After the three reporters reviewed court records, police reports, and newspaper articles, among other things, they found USA Gymnastics to have compiled “complaint dossiers on more than 50 coaches and filed them in a drawer in its executive office in Indianapolis.” After USA Gymnastics first received word of the allegations, those coaches proceeded to abuse “at least 14 underage gymnasts,” according to the report.

While testifying under oath in one court case, Steve Penny, the president of USA Gymnastics, and his predecessor, Robert Colarossi, acknowledged the organization rarely relayed abuse allegations to authorities. The executive office’s policy, Colarossi said, was to treat complaint “as ‘hearsay’ unless they were signed by a victim or victim’s parent,” according to the report.

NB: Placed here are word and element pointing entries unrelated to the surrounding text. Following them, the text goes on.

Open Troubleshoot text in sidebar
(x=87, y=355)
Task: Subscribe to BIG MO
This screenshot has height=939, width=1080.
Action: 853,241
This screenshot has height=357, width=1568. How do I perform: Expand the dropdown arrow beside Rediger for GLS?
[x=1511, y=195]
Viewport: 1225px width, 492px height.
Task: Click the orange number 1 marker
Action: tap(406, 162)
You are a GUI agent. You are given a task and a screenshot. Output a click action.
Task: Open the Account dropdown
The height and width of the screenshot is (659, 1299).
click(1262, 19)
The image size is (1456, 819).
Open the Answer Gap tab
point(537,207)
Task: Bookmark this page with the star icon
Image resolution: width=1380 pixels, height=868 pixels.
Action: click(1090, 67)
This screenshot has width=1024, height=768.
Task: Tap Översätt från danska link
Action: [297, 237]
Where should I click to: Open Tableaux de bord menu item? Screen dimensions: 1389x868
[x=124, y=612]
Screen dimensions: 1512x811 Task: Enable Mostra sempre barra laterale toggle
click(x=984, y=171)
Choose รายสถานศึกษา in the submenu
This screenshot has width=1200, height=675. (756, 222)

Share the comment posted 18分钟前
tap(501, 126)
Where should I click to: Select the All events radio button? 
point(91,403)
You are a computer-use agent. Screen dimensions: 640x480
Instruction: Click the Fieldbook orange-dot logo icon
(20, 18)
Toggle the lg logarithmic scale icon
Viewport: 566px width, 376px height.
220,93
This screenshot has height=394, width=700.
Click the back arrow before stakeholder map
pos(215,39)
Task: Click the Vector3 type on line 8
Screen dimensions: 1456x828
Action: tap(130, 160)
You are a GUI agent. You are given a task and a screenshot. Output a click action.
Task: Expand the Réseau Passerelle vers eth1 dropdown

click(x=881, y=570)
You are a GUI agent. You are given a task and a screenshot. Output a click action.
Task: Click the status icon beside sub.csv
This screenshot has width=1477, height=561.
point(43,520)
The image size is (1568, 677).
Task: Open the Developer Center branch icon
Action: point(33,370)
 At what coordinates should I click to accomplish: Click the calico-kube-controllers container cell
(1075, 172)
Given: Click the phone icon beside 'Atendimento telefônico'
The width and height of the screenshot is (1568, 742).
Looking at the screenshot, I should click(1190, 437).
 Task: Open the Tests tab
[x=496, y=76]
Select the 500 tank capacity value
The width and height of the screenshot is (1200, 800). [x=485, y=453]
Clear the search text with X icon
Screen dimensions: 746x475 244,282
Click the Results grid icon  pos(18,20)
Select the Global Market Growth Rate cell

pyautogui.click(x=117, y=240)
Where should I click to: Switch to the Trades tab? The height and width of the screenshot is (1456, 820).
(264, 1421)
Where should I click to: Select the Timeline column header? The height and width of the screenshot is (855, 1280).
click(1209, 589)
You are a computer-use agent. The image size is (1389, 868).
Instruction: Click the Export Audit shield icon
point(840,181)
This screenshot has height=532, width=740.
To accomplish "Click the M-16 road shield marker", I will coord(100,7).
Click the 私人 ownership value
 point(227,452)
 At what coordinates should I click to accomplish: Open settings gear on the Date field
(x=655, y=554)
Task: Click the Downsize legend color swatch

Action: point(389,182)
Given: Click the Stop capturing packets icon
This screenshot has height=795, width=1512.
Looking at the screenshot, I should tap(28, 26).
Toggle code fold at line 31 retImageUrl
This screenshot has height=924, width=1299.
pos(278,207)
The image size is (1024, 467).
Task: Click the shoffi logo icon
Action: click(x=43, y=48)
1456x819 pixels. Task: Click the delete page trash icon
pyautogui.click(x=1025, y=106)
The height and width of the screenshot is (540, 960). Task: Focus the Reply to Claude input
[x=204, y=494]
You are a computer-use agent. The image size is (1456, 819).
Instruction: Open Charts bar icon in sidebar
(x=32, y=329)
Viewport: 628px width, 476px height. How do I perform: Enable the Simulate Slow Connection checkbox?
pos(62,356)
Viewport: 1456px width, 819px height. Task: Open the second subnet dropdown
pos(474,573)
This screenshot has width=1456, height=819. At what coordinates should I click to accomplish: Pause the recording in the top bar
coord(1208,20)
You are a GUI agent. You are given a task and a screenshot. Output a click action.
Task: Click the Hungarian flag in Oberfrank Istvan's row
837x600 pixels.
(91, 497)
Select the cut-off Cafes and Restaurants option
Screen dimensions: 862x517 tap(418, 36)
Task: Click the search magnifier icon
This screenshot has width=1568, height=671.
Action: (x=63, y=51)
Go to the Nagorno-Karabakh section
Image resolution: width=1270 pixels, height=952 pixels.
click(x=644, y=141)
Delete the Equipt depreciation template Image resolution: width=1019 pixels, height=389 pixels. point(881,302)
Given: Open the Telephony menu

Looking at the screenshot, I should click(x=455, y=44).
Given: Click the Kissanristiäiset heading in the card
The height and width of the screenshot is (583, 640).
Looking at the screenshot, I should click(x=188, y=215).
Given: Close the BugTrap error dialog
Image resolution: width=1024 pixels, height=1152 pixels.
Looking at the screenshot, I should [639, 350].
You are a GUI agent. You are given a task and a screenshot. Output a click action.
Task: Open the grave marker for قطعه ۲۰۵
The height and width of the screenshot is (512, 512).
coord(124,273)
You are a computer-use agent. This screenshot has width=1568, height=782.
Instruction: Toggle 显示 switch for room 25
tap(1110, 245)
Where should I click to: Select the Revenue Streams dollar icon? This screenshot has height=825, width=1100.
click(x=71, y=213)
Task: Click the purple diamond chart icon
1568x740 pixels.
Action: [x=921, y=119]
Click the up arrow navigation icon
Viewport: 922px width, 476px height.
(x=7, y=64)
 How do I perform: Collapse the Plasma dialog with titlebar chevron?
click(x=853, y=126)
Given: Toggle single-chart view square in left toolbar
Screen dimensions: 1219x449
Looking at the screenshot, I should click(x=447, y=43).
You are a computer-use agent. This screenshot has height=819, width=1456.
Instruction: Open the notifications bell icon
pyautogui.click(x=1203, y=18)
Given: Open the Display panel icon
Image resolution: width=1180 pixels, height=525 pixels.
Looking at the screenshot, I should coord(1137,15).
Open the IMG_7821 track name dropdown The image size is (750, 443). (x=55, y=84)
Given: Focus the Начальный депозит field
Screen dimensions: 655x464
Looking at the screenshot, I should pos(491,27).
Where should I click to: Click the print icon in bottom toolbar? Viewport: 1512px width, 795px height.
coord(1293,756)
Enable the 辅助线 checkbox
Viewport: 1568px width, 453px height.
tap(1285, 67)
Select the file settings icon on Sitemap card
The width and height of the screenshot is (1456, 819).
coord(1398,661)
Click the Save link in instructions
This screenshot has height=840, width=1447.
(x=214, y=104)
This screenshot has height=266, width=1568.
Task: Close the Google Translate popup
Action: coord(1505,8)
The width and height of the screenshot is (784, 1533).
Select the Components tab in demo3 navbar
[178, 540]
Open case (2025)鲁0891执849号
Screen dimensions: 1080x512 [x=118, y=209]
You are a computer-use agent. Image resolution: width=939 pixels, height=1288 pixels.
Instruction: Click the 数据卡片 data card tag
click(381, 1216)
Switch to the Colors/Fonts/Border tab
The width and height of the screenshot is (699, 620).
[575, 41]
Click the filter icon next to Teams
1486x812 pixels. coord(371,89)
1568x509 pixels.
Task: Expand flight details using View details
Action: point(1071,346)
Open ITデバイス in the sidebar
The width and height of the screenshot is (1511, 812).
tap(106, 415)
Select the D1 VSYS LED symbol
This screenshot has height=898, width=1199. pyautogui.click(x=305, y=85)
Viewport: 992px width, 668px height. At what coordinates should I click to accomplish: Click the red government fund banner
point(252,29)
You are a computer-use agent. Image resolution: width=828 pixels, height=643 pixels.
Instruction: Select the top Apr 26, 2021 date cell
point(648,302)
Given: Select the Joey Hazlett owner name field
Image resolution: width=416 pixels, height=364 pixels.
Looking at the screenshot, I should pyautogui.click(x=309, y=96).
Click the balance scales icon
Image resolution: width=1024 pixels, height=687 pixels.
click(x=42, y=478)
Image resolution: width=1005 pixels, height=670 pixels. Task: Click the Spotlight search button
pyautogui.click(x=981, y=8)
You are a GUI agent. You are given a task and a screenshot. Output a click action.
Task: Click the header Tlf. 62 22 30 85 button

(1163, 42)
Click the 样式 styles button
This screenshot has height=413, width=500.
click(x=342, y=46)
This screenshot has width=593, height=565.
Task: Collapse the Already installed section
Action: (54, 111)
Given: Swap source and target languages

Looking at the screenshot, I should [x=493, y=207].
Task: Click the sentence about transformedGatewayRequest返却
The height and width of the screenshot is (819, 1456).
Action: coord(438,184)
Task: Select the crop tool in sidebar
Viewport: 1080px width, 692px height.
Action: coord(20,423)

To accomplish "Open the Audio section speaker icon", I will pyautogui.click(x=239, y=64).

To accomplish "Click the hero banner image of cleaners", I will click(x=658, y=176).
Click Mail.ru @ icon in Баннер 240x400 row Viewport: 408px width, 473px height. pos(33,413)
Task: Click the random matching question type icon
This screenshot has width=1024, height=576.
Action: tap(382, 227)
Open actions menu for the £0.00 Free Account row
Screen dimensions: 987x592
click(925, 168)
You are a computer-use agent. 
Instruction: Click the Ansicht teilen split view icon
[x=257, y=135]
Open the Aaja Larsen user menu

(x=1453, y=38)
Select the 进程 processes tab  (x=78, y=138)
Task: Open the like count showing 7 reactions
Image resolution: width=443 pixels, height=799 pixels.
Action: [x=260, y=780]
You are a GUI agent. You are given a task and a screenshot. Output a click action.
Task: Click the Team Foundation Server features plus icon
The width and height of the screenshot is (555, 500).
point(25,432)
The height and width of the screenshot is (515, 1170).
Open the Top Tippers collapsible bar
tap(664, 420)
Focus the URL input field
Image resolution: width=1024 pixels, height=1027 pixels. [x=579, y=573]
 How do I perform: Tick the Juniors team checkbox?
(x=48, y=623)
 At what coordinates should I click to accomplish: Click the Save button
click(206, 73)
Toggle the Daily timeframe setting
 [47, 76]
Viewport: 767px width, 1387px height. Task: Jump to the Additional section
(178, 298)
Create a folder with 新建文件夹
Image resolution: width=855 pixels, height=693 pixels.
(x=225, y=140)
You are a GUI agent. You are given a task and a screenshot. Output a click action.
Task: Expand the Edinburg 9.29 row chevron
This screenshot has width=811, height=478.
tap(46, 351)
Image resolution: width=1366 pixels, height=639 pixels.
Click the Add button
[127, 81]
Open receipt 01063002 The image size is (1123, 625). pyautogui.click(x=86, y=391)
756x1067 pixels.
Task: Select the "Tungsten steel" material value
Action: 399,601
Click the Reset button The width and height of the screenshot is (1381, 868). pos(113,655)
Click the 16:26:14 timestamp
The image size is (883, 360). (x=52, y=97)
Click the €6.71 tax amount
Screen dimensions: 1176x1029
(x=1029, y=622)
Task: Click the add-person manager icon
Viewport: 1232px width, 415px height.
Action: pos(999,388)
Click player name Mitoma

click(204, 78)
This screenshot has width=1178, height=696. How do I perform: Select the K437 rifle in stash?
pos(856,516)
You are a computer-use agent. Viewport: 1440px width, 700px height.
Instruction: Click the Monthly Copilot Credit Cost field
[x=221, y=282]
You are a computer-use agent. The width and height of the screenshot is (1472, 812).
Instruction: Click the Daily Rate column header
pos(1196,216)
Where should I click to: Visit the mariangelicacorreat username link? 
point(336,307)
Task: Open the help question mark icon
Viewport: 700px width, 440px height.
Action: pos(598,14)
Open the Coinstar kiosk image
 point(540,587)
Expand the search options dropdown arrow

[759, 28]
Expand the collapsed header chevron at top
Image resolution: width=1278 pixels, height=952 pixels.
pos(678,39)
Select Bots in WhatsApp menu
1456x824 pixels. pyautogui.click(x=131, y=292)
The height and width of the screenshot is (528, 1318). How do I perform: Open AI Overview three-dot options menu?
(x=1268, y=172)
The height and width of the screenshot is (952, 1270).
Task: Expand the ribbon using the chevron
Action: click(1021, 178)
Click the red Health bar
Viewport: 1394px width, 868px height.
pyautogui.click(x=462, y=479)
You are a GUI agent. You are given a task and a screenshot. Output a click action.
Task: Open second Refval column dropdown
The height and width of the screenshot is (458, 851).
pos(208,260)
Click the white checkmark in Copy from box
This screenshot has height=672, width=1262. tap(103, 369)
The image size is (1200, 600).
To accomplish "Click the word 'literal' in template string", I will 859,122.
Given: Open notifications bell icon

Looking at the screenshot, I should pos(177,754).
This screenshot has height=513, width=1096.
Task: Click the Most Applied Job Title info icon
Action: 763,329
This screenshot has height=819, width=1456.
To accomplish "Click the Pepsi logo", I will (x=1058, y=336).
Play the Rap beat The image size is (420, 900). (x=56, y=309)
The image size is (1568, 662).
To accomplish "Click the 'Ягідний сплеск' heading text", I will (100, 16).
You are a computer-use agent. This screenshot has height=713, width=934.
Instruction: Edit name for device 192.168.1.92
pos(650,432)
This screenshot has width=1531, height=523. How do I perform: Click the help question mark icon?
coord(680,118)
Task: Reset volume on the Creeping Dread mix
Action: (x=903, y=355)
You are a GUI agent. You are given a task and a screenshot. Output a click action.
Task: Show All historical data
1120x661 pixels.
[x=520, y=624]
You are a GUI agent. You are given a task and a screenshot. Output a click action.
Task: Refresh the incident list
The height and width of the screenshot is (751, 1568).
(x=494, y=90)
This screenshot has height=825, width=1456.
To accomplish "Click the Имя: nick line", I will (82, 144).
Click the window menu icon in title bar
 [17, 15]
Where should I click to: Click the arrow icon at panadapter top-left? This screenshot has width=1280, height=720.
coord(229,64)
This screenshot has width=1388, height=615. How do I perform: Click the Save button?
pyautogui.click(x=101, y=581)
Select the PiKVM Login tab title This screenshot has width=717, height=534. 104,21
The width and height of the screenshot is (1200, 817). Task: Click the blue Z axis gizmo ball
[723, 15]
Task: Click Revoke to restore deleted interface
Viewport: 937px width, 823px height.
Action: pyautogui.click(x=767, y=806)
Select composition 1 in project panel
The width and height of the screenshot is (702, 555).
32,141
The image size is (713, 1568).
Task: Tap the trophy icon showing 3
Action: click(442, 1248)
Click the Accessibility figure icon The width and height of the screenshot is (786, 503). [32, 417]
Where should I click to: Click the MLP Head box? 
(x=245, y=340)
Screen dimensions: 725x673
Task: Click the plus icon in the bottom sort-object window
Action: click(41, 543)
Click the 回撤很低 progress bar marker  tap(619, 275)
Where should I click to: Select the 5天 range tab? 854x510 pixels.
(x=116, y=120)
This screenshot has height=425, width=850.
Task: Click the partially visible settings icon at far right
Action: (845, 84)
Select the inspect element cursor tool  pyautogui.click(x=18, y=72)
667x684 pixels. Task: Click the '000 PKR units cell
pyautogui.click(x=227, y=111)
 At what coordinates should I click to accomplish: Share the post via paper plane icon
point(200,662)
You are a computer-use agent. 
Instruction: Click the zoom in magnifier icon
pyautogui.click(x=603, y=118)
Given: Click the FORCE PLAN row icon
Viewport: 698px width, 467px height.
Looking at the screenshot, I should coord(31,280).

In all 50 states, allegations of child abuse legally must be reported to authorities. USA Gymnastics, which is headquartered in Indiana, is subject to a state law that requires anyone—including coaches and organization officials—to report allegations of abuse. A legal expert told the Star that she believed USA Gymnastics violated Indiana state law by not reporting said allegations to police.

“There is no question that USAG is not interpreting the law of our state, but rather their own internal law and system,” she said.

Following the publication of the Star’s story Thursday, Penny responded with a statement on the USA Gymnastics website. It read in part:

“Contrary to the Indianapolis Star’s report, USA Gymnastics has not tried to cover-up these matters. Quite the opposite: We have cooperated with law enforcement at every turn and our investigations have never been filtered by coaching credentials. Our ability to share information publicly has been hindered by pending litigation on cases, one of which was included in the Star’s story, and while the media is not limited from identifying victims in these cases, USA Gymnastics has always strived to protect their identity.”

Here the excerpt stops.